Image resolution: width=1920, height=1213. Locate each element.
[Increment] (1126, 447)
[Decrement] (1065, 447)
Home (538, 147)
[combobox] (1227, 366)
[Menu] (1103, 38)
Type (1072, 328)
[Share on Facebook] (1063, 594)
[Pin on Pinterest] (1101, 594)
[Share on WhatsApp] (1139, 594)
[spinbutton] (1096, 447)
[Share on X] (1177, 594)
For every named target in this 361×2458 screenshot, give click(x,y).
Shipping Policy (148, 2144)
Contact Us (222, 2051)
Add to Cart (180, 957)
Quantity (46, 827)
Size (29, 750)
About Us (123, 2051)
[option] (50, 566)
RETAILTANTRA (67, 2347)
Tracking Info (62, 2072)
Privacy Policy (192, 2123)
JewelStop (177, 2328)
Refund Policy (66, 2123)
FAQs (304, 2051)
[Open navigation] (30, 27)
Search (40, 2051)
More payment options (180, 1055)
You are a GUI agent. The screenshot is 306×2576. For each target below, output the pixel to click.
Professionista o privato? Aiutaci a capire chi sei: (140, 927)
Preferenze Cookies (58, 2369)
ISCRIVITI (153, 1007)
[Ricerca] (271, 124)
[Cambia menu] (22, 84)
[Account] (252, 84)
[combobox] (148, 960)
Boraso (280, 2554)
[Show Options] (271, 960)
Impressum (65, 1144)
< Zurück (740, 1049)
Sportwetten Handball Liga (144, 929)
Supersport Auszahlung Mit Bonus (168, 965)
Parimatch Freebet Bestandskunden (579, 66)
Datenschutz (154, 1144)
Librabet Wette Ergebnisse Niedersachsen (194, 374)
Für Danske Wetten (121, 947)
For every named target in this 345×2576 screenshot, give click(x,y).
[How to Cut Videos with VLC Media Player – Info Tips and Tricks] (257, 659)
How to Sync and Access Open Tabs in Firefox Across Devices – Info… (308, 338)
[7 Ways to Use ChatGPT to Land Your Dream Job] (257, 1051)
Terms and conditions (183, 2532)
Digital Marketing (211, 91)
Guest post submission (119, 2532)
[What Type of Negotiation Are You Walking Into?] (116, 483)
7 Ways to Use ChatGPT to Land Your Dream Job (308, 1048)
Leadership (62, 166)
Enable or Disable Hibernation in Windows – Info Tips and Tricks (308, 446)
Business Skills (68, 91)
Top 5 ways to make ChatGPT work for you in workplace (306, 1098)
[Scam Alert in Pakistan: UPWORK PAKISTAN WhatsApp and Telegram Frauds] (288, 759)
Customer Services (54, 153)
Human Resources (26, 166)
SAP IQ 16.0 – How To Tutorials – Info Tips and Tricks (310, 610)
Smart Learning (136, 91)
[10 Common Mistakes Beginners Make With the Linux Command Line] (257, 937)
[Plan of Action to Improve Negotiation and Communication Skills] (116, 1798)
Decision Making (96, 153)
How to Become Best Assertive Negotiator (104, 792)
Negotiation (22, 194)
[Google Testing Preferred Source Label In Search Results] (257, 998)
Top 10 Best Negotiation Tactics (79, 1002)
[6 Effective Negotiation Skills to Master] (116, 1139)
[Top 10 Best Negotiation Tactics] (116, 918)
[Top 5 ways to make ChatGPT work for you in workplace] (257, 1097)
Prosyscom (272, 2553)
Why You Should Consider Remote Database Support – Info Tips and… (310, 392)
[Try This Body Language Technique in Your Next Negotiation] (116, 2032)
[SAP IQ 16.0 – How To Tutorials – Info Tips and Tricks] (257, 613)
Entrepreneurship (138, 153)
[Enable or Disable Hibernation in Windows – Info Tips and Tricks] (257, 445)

======

**EXERCISE REQUIREMENTS**
The response must reproduce the whole listing exactly.

**WRITTEN RESPONSE**
Image resolution: width=1920, height=1213. Locate each element.
[Increment] (1126, 447)
[Decrement] (1065, 447)
Home (538, 147)
[combobox] (1227, 366)
[Menu] (1103, 38)
Type (1072, 328)
[Share on Facebook] (1063, 594)
[Pin on Pinterest] (1101, 594)
[Share on WhatsApp] (1139, 594)
[spinbutton] (1096, 447)
[Share on X] (1177, 594)
For every named target in this 361×2458 screenshot, give click(x,y).
Shipping Policy (148, 2144)
Contact Us (222, 2051)
Add to Cart (180, 957)
Quantity (46, 827)
Size (29, 750)
About Us (123, 2051)
[option] (50, 566)
RETAILTANTRA (67, 2347)
Tracking Info (62, 2072)
Privacy Policy (192, 2123)
JewelStop (177, 2328)
Refund Policy (66, 2123)
FAQs (304, 2051)
[Open navigation] (30, 27)
Search (40, 2051)
More payment options (180, 1055)
You are a GUI agent. The screenshot is 306×2576. For each target below, output the pixel to click.
Professionista o privato? Aiutaci a capire chi sei: (140, 927)
Preferenze Cookies (58, 2369)
ISCRIVITI (153, 1007)
[Ricerca] (271, 124)
[Cambia menu] (22, 84)
[Account] (252, 84)
[combobox] (148, 960)
Boraso (280, 2554)
[Show Options] (271, 960)
Impressum (65, 1144)
< Zurück (740, 1049)
Sportwetten Handball Liga (144, 929)
Supersport Auszahlung Mit Bonus (168, 965)
Parimatch Freebet Bestandskunden (579, 66)
Datenschutz (154, 1144)
Librabet Wette Ergebnisse Niedersachsen (194, 374)
Für Danske Wetten (121, 947)
For every named target in this 345×2576 screenshot, give click(x,y).
[How to Cut Videos with VLC Media Player – Info Tips and Tricks] (257, 659)
How to Sync and Access Open Tabs in Firefox Across Devices – Info… (308, 338)
[7 Ways to Use ChatGPT to Land Your Dream Job] (257, 1051)
Terms and conditions (183, 2532)
Digital Marketing (211, 91)
Guest post submission (119, 2532)
[What Type of Negotiation Are You Walking Into?] (116, 483)
7 Ways to Use ChatGPT to Land Your Dream Job (308, 1048)
Leadership (62, 166)
Enable or Disable Hibernation in Windows – Info Tips and Tricks (308, 446)
Business Skills (68, 91)
Top 5 ways to make ChatGPT work for you in workplace (306, 1098)
[Scam Alert in Pakistan: UPWORK PAKISTAN WhatsApp and Telegram Frauds] (288, 759)
Customer Services (54, 153)
Human Resources (26, 166)
SAP IQ 16.0 – How To Tutorials – Info Tips and Tricks (310, 610)
Smart Learning (136, 91)
[10 Common Mistakes Beginners Make With the Linux Command Line] (257, 937)
[Plan of Action to Improve Negotiation and Communication Skills] (116, 1798)
Decision Making (96, 153)
How to Become Best Assertive Negotiator (104, 792)
Negotiation (22, 194)
[Google Testing Preferred Source Label In Search Results] (257, 998)
Top 10 Best Negotiation Tactics (79, 1002)
[6 Effective Negotiation Skills to Master] (116, 1139)
[Top 10 Best Negotiation Tactics] (116, 918)
[Top 5 ways to make ChatGPT work for you in workplace] (257, 1097)
Prosyscom (272, 2553)
Why You Should Consider Remote Database Support – Info Tips and… (310, 392)
[Try This Body Language Technique in Your Next Negotiation] (116, 2032)
[SAP IQ 16.0 – How To Tutorials – Info Tips and Tricks] (257, 613)
Entrepreneurship (138, 153)
[Enable or Disable Hibernation in Windows – Info Tips and Tricks] (257, 445)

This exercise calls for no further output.